Reproduce the data verbatim, starting at the line containing "Given: Open the quoted post player photo" and ending after the line containing "will tap(54, 50).".

-- begin SUPPLIED DATA --

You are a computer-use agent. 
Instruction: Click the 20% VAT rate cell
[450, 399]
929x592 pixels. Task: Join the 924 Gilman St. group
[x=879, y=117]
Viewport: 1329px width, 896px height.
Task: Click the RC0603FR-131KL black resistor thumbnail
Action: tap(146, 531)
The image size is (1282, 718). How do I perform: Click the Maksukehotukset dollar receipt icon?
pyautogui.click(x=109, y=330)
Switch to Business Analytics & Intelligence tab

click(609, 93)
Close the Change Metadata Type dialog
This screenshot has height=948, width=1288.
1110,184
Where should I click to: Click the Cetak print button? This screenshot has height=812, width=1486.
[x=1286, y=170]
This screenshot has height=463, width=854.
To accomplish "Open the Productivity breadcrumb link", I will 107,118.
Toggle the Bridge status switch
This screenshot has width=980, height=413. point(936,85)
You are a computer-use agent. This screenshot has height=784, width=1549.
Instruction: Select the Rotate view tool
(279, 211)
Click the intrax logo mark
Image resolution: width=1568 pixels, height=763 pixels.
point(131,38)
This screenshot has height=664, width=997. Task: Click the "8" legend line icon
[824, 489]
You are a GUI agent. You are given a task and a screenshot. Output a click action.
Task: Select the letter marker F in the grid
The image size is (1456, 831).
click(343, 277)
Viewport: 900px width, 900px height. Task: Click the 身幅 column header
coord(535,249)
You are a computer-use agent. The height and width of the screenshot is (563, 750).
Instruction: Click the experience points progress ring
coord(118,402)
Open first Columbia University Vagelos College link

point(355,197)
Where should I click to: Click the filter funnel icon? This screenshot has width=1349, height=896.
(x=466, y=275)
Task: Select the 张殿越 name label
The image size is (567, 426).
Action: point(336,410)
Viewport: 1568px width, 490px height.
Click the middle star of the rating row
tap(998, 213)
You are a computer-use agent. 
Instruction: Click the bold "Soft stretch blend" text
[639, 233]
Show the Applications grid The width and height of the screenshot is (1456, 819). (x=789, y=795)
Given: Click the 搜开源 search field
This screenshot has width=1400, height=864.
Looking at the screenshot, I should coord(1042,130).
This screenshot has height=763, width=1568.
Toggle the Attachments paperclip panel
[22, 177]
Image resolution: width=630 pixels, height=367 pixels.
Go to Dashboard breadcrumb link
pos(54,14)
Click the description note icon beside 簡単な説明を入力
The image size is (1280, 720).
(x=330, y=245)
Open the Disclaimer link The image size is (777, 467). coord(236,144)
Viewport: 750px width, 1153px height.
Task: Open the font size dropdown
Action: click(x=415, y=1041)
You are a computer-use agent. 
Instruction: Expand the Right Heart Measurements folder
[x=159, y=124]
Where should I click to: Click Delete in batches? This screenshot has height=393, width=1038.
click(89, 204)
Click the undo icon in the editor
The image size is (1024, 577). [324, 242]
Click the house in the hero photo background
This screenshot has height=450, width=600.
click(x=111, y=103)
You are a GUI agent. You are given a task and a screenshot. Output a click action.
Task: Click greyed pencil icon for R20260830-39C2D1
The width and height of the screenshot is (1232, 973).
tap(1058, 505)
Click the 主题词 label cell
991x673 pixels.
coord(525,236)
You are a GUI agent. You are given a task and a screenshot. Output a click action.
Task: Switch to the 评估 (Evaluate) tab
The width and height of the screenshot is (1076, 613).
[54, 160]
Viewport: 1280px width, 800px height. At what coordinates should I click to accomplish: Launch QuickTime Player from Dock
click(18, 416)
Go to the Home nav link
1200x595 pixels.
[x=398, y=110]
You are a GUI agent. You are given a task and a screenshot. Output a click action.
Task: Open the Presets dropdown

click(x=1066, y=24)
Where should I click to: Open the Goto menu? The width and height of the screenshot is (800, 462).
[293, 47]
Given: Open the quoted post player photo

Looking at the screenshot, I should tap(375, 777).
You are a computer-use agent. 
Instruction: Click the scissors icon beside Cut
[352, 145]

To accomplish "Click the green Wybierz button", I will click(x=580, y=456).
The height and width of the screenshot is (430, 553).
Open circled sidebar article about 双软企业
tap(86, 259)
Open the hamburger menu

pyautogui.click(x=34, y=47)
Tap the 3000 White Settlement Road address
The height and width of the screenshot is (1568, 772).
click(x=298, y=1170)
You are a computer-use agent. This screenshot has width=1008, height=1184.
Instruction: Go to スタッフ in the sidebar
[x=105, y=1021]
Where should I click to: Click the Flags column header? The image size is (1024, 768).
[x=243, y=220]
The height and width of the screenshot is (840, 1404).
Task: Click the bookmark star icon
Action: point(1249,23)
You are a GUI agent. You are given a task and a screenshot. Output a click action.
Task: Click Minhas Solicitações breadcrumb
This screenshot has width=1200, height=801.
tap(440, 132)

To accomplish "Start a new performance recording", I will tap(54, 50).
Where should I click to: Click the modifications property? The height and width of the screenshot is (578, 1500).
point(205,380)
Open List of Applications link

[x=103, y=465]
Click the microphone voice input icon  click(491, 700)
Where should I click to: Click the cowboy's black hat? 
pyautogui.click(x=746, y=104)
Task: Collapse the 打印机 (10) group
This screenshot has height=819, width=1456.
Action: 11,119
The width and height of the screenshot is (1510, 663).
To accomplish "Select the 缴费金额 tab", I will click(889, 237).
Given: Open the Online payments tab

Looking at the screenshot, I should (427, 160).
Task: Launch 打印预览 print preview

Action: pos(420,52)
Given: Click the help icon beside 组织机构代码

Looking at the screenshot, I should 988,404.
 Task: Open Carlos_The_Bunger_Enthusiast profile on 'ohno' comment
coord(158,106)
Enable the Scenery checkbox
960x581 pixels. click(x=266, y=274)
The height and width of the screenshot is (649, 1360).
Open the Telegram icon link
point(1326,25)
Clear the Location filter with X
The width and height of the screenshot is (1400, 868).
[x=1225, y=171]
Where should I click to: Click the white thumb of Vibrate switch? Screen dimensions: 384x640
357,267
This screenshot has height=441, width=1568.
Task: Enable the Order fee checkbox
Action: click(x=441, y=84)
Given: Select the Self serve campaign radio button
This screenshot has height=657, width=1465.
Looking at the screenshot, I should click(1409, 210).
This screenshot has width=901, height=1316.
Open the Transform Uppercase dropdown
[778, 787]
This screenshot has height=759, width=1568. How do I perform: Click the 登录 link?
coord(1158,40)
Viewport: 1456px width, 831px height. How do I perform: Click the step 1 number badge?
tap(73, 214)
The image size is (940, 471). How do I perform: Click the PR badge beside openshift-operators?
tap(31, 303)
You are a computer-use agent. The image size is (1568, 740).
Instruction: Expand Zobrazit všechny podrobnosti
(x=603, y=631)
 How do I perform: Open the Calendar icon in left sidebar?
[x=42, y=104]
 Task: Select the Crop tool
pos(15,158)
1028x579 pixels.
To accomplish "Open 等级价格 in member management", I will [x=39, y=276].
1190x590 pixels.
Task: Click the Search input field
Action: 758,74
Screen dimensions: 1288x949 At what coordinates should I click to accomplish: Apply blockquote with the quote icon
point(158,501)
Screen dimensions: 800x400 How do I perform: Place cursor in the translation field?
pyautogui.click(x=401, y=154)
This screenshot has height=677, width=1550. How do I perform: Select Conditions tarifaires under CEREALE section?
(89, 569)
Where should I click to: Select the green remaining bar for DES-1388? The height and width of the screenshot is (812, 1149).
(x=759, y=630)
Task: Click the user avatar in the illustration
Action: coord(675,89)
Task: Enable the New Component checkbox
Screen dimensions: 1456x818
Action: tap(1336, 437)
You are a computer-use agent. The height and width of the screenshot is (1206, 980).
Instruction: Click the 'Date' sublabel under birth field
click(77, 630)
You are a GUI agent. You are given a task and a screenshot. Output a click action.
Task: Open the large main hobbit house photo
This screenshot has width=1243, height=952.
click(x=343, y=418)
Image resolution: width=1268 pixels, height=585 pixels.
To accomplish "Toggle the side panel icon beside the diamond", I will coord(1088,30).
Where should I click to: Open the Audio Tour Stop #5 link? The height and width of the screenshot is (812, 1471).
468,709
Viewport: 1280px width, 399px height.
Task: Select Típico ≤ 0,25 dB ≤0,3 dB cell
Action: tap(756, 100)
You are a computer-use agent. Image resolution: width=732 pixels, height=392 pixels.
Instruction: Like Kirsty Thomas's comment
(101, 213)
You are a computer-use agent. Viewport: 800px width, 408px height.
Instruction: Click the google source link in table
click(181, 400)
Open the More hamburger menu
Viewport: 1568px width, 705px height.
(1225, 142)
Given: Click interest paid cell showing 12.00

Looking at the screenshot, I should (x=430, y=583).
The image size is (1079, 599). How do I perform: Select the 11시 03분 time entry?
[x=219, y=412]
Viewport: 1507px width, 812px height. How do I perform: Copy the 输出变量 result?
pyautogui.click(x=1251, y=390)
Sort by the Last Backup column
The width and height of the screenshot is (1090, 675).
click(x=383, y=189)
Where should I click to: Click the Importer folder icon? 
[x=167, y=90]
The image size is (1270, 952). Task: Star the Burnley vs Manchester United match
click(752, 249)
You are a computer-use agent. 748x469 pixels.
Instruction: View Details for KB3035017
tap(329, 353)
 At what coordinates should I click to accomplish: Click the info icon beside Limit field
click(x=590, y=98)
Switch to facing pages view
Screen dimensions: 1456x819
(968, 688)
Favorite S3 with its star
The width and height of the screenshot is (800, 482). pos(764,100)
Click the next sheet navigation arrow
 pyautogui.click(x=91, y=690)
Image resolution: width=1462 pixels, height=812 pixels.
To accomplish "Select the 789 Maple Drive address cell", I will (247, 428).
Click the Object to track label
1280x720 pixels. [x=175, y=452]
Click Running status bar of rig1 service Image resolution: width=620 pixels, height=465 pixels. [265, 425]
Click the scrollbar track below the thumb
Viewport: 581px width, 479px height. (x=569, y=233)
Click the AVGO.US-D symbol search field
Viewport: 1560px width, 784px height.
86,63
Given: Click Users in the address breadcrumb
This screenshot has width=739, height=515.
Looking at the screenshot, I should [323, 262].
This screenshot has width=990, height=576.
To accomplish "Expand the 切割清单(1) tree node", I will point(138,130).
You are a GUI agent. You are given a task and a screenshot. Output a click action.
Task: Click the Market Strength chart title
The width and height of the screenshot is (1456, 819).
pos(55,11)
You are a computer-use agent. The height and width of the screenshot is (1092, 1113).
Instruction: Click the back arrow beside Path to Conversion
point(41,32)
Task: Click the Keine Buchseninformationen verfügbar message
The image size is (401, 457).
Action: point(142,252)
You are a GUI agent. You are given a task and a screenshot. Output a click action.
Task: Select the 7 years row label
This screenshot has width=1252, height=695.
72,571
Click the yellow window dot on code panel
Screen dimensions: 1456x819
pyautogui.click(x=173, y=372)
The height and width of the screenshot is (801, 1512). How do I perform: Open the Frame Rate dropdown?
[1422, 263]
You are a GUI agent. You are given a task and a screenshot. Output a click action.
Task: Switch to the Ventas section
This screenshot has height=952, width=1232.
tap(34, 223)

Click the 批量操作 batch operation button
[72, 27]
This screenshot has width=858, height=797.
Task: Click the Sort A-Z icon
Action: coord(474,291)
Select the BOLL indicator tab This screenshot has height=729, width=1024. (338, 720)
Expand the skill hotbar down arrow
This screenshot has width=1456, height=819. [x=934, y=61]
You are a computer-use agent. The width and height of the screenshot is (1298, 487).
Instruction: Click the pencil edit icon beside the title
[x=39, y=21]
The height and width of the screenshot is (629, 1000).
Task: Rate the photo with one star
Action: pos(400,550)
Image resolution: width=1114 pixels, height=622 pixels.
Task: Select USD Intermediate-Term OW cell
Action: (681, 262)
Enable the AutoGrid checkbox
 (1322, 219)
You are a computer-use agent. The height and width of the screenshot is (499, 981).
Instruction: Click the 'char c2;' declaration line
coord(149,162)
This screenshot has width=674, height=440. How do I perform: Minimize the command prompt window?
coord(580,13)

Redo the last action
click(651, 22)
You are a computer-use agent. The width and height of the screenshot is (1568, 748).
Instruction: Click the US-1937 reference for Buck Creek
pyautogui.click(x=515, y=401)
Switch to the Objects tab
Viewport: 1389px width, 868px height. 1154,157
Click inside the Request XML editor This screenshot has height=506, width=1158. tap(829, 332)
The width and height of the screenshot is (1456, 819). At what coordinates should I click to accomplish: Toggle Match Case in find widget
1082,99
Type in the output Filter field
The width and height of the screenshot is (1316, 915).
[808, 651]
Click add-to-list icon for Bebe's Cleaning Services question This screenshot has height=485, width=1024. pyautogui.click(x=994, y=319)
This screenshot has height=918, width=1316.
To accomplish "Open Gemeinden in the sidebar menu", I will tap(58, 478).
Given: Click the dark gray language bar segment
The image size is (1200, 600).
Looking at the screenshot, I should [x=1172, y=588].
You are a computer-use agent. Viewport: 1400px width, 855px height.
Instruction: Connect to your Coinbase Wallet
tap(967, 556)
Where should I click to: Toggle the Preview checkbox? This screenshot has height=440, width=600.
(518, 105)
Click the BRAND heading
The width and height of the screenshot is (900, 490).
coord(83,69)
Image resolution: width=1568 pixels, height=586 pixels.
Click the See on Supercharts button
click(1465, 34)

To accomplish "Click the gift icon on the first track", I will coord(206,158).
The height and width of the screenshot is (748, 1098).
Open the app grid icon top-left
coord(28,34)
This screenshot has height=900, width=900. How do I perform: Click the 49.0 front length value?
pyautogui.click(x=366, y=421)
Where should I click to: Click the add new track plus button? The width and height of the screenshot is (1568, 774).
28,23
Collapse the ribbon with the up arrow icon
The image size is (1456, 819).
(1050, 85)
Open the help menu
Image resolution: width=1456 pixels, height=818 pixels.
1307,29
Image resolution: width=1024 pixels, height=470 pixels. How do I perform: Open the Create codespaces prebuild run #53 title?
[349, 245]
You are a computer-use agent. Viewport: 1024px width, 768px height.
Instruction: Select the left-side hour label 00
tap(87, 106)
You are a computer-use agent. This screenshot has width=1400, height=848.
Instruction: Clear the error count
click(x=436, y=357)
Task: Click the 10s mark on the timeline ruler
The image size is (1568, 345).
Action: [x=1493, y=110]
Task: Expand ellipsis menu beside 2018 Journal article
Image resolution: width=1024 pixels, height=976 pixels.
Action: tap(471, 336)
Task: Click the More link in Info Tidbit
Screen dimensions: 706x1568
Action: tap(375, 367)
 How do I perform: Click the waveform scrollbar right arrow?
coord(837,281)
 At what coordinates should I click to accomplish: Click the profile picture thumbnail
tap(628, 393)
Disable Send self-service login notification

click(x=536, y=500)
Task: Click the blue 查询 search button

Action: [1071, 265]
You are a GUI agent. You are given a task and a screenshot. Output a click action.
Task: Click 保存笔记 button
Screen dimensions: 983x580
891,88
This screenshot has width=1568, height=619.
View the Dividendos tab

-- end SUPPLIED DATA --

RESULT OF THE EXERCISE —
Given: Open the quoted post player photo

Looking at the screenshot, I should tap(375, 777).
You are a computer-use agent. 
Instruction: Click the scissors icon beside Cut
[352, 145]

To accomplish "Click the green Wybierz button", I will click(x=580, y=456).
The height and width of the screenshot is (430, 553).
Open circled sidebar article about 双软企业
tap(86, 259)
Open the hamburger menu

pyautogui.click(x=34, y=47)
Tap the 3000 White Settlement Road address
The height and width of the screenshot is (1568, 772).
click(x=298, y=1170)
You are a computer-use agent. This screenshot has width=1008, height=1184.
Instruction: Go to スタッフ in the sidebar
[x=105, y=1021]
Where should I click to: Click the Flags column header? The image size is (1024, 768).
[x=243, y=220]
The height and width of the screenshot is (840, 1404).
Task: Click the bookmark star icon
Action: point(1249,23)
You are a GUI agent. You are given a task and a screenshot. Output a click action.
Task: Click Minhas Solicitações breadcrumb
This screenshot has width=1200, height=801.
tap(440, 132)

To accomplish "Start a new performance recording", I will tap(54, 50).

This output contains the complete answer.